Debit card payments will have overtaken cash payments within ten years, according the UK Payment Markets Report 2013, released in August by the Payments Council.
The report looks at the way payments have developed over the last 10 years and forecasts their development for the next decade. It explains how factors such as the economic downturn and new technology have impacted on the payments industry and how they may continue to do so in the future.
One of the developments in payment behaviour the report outlines is the increased use of debit cards in the last ten years. Last year, debit cards were used to make 7.7 billion payments, up from 3 billion in 2002. The values of these payments went from £107bn to £337bn.
Over 90% of the UK’s adult population now have a debit card and 60% use them at least once a week. The report predicts that the number of debit cards payments will rise by 75% to reach 13.8 billion payments in 2022, representing a value of £626bn.
Other striking figures in the report include the prediction that cash payments will be overtaken by non-cash payments for the first time in 2015. It forecasts that overall cash payments will fall from 20.8 to 13.7 billion over the ten year period.
The report explains that the relative decline in consumer use of cash has slowed in recent years due to the economic slowdown. Budget-conscious consumers have preferred to use cash as their household incomes are squeezed. However, as the economy improves, it is predicted that consumer use of cash payments will fall from 21 billion last year to 14 billion in 2022.
Another factor that has impacted on the use of cash is the development of mobile payments. Consumers can now use apps to pay for anything from music and clothes to bills. The report predicts that this trend will continue, particularly with the development of NFC, allowing consumers to make small purchases by waving their mobile over a POS terminal in the place of a card.
Tying in with this trend for mobile payments, remote banking was on the up, with 32.5 million people using remote banking and 10 million of them using mobile banking.
Despite the economic slowdown, the UK’s digital economy has continued to grow, rising by £9bn in 2012 to £85bn.
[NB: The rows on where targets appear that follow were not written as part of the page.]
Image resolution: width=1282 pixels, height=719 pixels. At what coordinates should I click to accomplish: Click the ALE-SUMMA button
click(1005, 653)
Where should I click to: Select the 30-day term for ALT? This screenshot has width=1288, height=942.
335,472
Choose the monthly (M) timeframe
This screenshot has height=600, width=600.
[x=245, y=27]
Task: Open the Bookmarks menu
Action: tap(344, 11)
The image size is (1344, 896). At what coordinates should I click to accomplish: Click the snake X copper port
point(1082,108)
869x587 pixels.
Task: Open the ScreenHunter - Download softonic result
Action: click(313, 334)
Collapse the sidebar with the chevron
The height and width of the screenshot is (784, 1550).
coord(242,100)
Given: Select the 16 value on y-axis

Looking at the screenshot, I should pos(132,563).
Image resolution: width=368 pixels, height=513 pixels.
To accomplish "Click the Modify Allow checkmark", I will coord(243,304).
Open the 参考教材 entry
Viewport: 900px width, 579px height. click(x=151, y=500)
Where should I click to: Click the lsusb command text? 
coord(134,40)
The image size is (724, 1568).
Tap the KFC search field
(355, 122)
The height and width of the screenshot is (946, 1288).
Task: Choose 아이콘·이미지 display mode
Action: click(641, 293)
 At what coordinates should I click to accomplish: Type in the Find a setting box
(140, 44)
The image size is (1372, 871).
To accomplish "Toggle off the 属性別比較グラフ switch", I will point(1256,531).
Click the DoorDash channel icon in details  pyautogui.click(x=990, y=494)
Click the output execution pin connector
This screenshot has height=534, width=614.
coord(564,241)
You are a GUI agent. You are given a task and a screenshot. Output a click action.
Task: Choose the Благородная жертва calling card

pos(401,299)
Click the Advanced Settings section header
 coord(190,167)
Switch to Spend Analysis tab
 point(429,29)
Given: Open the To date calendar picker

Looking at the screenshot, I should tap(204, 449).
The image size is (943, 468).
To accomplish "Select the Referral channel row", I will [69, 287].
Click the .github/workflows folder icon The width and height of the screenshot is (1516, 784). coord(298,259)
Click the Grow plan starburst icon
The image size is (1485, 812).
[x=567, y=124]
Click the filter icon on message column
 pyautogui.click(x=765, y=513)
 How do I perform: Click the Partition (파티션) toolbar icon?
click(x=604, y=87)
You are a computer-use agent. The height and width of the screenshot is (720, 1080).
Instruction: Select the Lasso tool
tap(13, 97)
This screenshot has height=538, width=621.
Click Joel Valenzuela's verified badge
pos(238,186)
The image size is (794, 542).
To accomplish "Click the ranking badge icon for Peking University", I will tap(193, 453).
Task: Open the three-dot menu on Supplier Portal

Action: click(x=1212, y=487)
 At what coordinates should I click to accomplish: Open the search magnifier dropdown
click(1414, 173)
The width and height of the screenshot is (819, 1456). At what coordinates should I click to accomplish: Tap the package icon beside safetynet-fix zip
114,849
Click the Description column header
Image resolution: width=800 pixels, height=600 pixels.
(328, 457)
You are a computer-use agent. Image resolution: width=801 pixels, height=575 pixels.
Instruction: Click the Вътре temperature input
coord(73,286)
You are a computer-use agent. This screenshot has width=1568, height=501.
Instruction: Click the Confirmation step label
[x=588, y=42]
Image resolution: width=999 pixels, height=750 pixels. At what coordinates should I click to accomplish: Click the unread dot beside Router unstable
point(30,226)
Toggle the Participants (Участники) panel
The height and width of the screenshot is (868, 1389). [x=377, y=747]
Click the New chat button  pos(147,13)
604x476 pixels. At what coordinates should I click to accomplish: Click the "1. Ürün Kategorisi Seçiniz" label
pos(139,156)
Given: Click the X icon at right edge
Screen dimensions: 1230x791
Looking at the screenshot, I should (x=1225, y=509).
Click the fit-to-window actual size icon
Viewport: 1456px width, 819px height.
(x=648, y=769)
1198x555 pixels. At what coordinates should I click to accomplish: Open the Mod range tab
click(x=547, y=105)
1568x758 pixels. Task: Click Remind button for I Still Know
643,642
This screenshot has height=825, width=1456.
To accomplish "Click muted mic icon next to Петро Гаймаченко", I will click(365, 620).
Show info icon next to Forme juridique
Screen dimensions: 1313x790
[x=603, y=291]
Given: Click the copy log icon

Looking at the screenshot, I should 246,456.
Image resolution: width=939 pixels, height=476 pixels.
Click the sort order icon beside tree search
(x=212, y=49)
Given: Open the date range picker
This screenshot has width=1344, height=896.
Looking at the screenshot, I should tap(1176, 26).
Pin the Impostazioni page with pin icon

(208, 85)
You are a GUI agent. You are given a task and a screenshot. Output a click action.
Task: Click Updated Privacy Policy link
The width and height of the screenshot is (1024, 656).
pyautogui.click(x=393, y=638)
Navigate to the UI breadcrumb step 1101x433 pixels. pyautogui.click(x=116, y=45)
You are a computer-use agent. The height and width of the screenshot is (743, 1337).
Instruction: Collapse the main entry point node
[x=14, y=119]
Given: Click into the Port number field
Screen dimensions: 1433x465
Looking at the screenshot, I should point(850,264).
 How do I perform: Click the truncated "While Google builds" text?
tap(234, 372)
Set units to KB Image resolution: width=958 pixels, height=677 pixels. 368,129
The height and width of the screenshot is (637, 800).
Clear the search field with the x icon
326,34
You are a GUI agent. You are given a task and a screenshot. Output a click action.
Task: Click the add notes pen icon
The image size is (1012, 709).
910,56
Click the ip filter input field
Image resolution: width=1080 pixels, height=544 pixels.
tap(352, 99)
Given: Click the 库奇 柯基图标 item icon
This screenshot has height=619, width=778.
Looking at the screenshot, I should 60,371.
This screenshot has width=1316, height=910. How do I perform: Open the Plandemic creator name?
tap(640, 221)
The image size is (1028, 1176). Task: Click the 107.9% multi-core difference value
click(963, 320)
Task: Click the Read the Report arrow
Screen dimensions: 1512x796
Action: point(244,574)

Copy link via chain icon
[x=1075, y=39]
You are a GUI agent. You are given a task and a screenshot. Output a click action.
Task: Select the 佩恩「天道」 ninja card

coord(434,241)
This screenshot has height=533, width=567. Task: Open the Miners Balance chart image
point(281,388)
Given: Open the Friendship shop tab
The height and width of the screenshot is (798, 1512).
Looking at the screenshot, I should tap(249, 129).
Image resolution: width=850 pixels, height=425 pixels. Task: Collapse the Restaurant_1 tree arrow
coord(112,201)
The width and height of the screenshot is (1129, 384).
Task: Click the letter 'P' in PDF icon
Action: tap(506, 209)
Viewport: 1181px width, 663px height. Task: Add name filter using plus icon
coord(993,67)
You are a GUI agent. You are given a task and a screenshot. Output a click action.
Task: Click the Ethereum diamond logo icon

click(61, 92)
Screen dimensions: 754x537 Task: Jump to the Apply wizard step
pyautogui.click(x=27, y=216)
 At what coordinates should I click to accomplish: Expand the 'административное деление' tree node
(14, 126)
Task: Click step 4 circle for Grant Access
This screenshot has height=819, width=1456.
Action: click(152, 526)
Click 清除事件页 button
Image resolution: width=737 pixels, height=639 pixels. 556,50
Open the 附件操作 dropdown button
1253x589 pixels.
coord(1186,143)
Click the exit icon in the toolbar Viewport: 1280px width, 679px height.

The increase in online spending also partly accounts for the boost in the use of cards. Consumer spending by all methods increased, but spending by credit and debit cards remain the dominant online payment method.
In 2012 for the first time, estimated online card spending by debit card, at £35bn, was greater than that by credit, at £34bn. Total card spending online, at £68bn last year, was £5bn up on 2011.
According to the report, one payment method which may be on the way out is cheques, with overall cheque volumes forecast to fall by more than half over the next ten years from 848 million in 2012 to 341 million in 2022. Values will fall over the same period from £837bn to £517bn.
However, the report sounds a note of caution against declaring cheques obsolete. It is important to consider the impact an ageing UK population could have on the growth of electronic payment methods and phasing out of cheques. Many elderly consumers prefer to use more traditional payment methods. Even those who do use electronic payments now may find cheques and cash easier if their eyesight and cognitive functions decline with age.
Other payment methods reviewed in the report include Direct Debits, which now account for two thirds of all regular personal payments and are expected to exceed 4 billion in 2020. CHAPS payments are forecasted to grow to nearly 40 million by 2022, whereas Bacs fell to 2.2 million in 2012 and are expected to fall to 1.9 million in the next decade.
The Faster Payment Service was also covered and found to have processed 811 million payments in 2012, 54% higher than in 2011. The report put this large increase in part down to the migration of payments from the Bacs system. It also forecast that the volume of standing order payments processed by the Faster Payments Service will grow to around 340 million in 2022.